On Sat, Apr 4, 2020 at 1:43 PM Matthew Wilcox <willy@infradead.org> wrote:
>
> On Sat, Apr 04, 2020 at 12:28:26PM -0400, hubcap@kernel.org wrote:
> > As an aside, the page cache has been a blessing and a curse
> > for us. Since we started using it, small IO has improved
> > incredibly, but our max speed hits a plateau before it otherwise
> > would have. I think because of all the page size copies we have
> > to do to fill our 4 meg native buffers. I try to read about all
> > the new work going into the page cache in lwn, and make some
> > sense of the new code :-). One thing I remember is when
> > Christoph Lameter said "the page cache does not scale", but
> > I know the new work is focused on that.

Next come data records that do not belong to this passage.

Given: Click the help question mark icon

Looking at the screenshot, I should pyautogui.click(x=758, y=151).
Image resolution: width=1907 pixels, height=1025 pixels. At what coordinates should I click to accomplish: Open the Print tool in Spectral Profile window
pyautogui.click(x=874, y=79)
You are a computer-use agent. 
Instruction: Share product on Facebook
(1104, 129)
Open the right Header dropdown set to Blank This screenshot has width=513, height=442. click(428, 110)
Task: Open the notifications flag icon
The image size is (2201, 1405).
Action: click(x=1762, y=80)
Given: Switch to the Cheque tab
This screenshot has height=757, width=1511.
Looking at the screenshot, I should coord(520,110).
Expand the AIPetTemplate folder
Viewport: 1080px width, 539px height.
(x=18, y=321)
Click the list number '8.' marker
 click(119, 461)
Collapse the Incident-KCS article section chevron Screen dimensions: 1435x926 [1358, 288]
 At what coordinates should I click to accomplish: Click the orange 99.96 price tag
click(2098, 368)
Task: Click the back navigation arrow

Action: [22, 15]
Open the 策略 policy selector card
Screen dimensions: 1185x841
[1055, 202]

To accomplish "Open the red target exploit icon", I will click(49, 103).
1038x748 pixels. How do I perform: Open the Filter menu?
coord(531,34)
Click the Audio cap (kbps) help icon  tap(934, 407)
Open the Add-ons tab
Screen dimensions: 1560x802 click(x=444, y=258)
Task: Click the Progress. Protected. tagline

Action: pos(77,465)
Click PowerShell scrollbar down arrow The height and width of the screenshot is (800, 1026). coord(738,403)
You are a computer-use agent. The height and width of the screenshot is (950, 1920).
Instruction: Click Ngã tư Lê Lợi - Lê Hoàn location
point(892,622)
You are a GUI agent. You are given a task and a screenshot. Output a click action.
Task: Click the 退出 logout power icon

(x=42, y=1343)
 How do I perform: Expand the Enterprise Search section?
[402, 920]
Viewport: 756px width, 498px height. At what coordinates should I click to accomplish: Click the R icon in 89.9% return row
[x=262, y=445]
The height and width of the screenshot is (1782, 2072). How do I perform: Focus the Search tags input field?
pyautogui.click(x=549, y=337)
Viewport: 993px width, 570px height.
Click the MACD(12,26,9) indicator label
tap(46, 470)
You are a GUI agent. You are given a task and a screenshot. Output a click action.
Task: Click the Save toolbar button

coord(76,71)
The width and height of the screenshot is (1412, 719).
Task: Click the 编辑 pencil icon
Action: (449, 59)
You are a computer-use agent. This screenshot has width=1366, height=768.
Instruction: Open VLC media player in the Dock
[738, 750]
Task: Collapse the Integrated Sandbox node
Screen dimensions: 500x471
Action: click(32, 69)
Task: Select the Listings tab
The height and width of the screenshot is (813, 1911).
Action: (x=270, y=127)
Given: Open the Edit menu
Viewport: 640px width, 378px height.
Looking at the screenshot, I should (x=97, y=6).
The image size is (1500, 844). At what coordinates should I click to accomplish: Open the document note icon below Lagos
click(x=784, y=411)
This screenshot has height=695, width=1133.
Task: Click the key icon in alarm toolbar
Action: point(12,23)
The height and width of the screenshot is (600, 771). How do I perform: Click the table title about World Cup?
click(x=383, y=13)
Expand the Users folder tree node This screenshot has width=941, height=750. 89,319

If anyone has any
> > thoughts about how we could make improvments on filling our
> > native buffers from the page cache (larger page sizes?),
> > feel free to offer any help...
>
> Umm, 4MB native buffers are ... really big ;-)  I wasn't planning on
> going past PMD_SIZE (ie 2MB on x86) for the readahead large pages,
> but if a filesystem wants that, then I should change that plan.
>
> What I was planning for, but don't quite have an implementation nailed
> down for yet, is allowing filesystems to grow the readahead beyond that
> wanted by the generic code.  Filesystems which implement compression
> frequently want blocks in the 256kB size range.  It seems like OrangeFS
> would fit with that scheme, as long as I don't put a limit on what the
> filesystem asks for.
>
> So yes, I think within the next year, you should be able to tell the
> page cache to allocate 4MB pages.  You will still need a fallback path
> for when memory is too fragmented to allocate new pages, but if you're
> using 4MB pages, then hopefully we'll be able to reclaim a clean 4MB
> pages from elsewhere in the page cache and supply you with a new one.